Im Blick auf B.s Interpretation der Angst liegt das Hauptproblem darin, daß er deren Radikalität im Interesse des Konzepts einer immanent gegen sie widerstandsfähigen Freiheit abblendet. Das Verhältnis der Freiheit zur Angst wird veräußerlicht, undialektisch vorgestellt, so als ob es im Sinne von BA eine "intakte", widerstandsfähige Freiheit neben der Angst und gegen sie geben könne. B.s massiver Freiheitsoptimismus führt hier dazu, die Radikalität des Angstbegriffs in BA gar nicht erst wahrzunehmen. Schon der erste Satz dieses Kapitels (D) verrät die Entschärfung des Angstkonzepts: "Auf dem Weg, seine Freiheit zu verwirklichen, begegnet der Mensch seiner Angst als einem entscheidenden Widerstand." (236) An einen Spaziergang mit der Angst (verharmlosend "Begleiterin" genannt 212, 349, 362) hat SK sicher nicht gedacht, auch nicht daran, mit BA den neuzeitlichen, "konsequenten" Autonomiebegriff aufzubessern (232, 319 f., 359). Was beim Vf. herauskommt, ist so etwas wie "Autonomie mit einem Schuß Angst". Er vertritt somit paradoxerweise einen Freiheitsoptimismus, dessen pseudonyme Destruktion er durchaus überzeugend aufgewiesen hat: (B´s) Grundproblem sei, daß er offenbar "die Fähigkeit der menschlichen Freiheit" überschätze, "die ihrer Realisierung entgegenstehenden Widerstände zu überwinden", wobei er gleichzeitig "die freiheitszerstörende Macht der von menschlicher Freiheit zu verantwortenden Schuld" unterschätze (131 cf. 361). Exakt. Was der Vf. nun aber im Blick auf SK behauptet, nämlich daß er "dem Grundansatz von (B´s) Freiheitsdenken treu bleibt" (74 Anm.71), gilt bei näherem Hinsehen durchaus nicht für SK, sondern für den Vf. selbst. Denn der von ihm und den Transzendentaldialogikern vertretene Optimismus, "daß Menschen in der Zusage von Vergebung und Treue kraft ihrer Freiheit fähig sind, Schuld und Angst zu entmachten" (364 Hervorh. W.D.), trifft präzise die Grundanschauung Wilhelms (B in E/O II), die SK mit seinen "ethikkritischen" Pseudonymen destruiert hat. Weder im Sinne (B´s) noch seiner Kritiker ist jedoch B.s These haltbar, der Ethiker (B) vertrete ein "monologisches" Freiheitsverständnis (73 f.), zumal (B) ja ganz im Gegenteil auf eine sozial, institutionell und geschichtlich verbindliche Selbstverwirklichung aus ist.

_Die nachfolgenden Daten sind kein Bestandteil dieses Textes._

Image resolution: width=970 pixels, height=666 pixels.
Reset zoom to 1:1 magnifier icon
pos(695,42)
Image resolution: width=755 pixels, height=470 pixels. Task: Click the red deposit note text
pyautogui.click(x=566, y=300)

Theologisch schwierig ist es, daß der Vf. einerseits davon ausgeht, daß der Glaube Tat des freien Willens sei und "nur als Freiheitsakt... vom Glauben sinnvoll gesprochen werden" könne, andererseits aber richtig sieht, daß er bei SK "nur schwer noch als freier Akt des Menschen verstanden werden" kann (249 mit Anm. 42). Wenn SK in den Philos. Brocken ausschließt, daß Glaube Akt des freien Willens sein kann (251), die KzT jede glaubensfreie Selbstbegründung der Freiheit als Verzweiflung versteht (189.260 f.) und in BA der Glaube allein das (mit Hilfe der Angst) Erlösende ist (240.244), dann widerspricht dies der Grundintention des Vf., Glaube als "Akt der menschlichen Freiheit" bzw. gar als Leistung des Menschen (302) auszulegen. Dies steht in ungeklärter Spannung zur Klarheit seiner Erkenntnis, daß für SK positive Selbstrealisierung "nicht aus eigener Kraft" möglich ist, "sondern nur indem sie sich als von Gott geschenkte Möglichkeit glaubend annimmt" (260).

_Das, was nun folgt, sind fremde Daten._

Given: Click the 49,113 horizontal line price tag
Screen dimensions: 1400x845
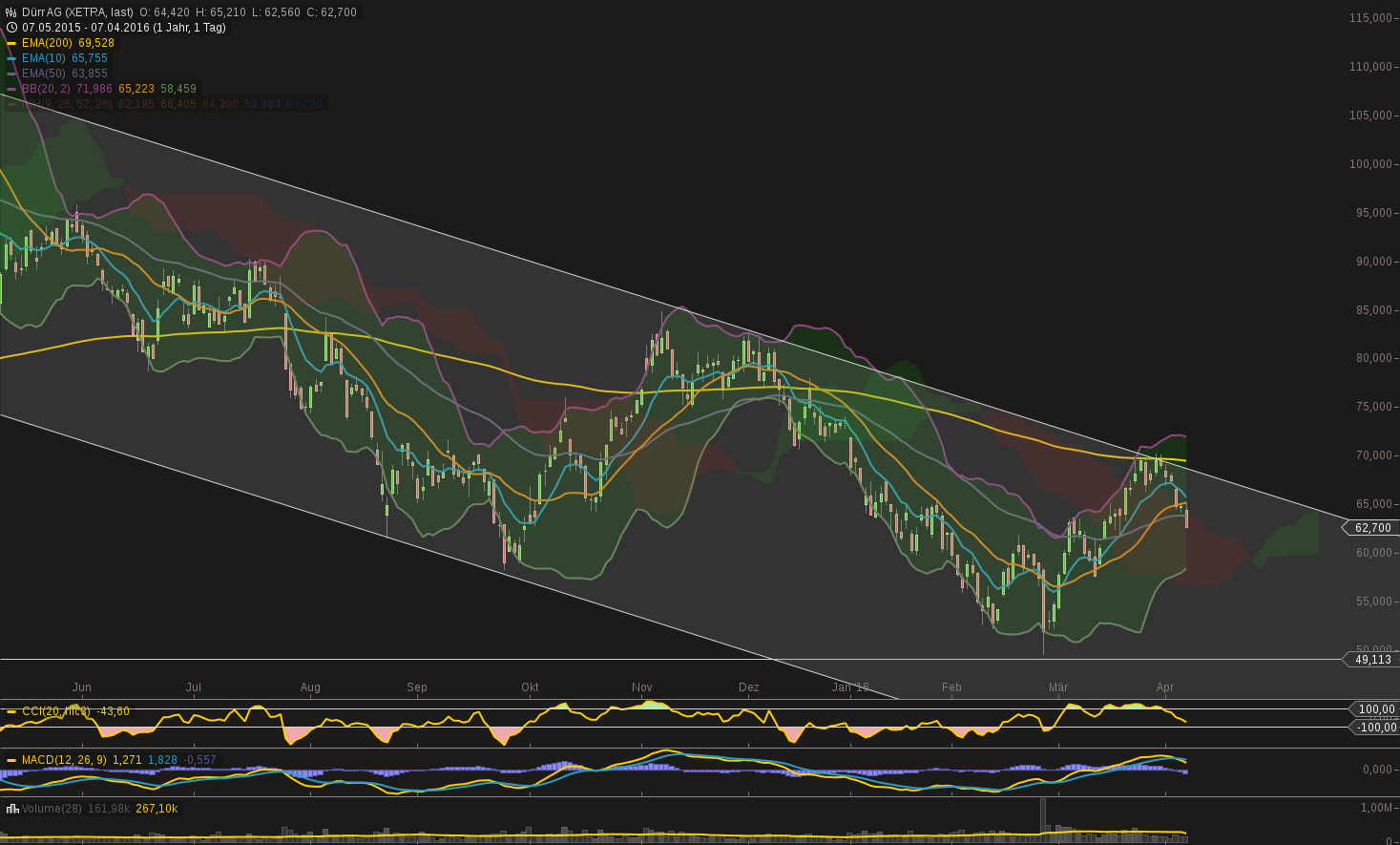Looking at the screenshot, I should click(1371, 660).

Ungeachtet der notwendigen Rückfragen zu B.s (Vor-)Verständnis von Angst und Glaube bleibt ihr kaum bestreitbarer Wert einerseits in der gelungenen Darstellung der "ethikkritischen" Positionen, andererseits in der Öffnung des Denkens von SK im Blick auf humanwissenschaftliche, insbesondere tiefenpsychologische Ansätze.